STRUCTURAL HEALTH MONITORING 2025

Rodent behavior studies in neuroscience and psychology investigate various sensory and motor responses. One such study examines the acoustic startle response (ASR), an unconditional reflex to an unexpected and intense acoustic stimulus characterized by a rapid contraction of facial and skeletal muscles. These contractions generate subtle mechanical forces that propagate through the surface that the animal is in contact with, resulting in acoustic emission (AE) signals. The AE signals travel through the plate as guided ultrasonic waves, carrying information about the animal's motor response to ASR and its physiology, behavior, and underlying psychological state. Various ASR experiments were conducted to assess animal’s reactions to sudden auditory stimuli.

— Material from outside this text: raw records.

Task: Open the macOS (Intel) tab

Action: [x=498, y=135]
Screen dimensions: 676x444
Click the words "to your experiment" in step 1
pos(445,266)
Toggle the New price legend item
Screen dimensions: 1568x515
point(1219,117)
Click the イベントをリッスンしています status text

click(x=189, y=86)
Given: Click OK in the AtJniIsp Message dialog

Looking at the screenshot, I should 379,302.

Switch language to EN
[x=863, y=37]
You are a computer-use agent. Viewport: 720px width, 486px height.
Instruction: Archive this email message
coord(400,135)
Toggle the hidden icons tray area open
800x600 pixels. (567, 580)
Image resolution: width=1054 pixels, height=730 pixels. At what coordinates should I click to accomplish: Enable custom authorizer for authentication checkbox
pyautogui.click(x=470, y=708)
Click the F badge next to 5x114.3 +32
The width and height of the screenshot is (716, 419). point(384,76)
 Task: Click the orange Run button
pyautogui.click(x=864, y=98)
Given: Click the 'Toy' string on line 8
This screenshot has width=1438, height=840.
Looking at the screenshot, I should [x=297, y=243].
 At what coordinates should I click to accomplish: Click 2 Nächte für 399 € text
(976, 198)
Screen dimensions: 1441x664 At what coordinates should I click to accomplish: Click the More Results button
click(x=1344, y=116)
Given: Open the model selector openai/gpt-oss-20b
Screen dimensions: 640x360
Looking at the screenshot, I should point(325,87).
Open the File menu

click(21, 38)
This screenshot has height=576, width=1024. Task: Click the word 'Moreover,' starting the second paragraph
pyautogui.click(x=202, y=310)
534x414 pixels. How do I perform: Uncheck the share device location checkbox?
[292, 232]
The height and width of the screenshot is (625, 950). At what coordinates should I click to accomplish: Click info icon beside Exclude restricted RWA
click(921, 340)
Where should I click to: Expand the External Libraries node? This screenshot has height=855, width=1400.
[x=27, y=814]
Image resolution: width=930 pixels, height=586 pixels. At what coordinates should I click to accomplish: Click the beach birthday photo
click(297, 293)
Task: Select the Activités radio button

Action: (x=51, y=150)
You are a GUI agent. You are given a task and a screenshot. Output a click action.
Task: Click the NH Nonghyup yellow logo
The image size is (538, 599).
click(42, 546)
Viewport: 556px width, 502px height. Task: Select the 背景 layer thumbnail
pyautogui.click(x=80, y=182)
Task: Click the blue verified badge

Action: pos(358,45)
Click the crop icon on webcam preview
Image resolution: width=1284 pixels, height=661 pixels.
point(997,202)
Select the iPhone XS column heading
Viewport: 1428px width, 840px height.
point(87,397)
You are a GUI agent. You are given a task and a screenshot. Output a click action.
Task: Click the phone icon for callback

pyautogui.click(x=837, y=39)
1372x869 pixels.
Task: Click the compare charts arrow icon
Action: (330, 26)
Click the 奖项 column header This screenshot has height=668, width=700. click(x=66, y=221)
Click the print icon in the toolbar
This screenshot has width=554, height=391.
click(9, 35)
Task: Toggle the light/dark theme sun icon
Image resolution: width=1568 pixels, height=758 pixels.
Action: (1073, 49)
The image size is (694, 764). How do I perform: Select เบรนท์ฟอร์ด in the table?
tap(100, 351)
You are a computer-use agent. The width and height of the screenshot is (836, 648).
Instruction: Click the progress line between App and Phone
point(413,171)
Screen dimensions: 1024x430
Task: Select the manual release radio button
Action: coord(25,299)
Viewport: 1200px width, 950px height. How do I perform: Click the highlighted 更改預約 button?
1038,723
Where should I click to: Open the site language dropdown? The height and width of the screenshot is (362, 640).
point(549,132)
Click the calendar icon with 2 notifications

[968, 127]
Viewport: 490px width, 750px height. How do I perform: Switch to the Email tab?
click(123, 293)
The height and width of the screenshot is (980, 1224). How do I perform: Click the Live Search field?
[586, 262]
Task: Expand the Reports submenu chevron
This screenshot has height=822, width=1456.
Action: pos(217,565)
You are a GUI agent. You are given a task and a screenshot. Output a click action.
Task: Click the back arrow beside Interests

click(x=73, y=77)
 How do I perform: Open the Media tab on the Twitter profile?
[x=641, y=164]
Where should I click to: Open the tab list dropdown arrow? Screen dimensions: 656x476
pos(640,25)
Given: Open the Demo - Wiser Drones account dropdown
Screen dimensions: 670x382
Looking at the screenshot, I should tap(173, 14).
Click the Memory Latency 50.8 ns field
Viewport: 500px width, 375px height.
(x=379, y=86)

The experiments involved three strains of mice (129S6/SvEv, CBA/CaJ, and C57BL/6J) in an open field equipped with AE sensors. The AE data were collected as discrete wavepackets (AE hits) using an amplitude threshold-based acquisition system, with each hit containing signal features that characterize the corresponding movement or behavior. We propose the use of the Explainable Boosting Machine (EBM) to analyze AE data generated by the animal during movement. Our goal is to distinguish ASR-related AE hits from normal AE activity, aiming to analyze the characteristics of each hit to confirm its association with ASR events. This classification is crucial not just for the detection of ASR occurrences but for analyzing the intensity and variability of startle responses across different conditions and strains. The dataset consists of AE-derived features (e.g., amplitude and frequency) combined with biometric factors (e.g., weight, sex) and environmental variables (e.g., lighting conditions, stress exposure). By leveraging EBM’s interpretability, this study identifies key factors influencing ASR and provides a transparent, data-driven approach for analyzing ASR in rodents. EBM provides an effective means to understand complex animal-structure interaction and to analyze the dynamic interplay between body movements and surrounding structures, revealing their mutual influences and shedding light on intricate biomechanical patterns.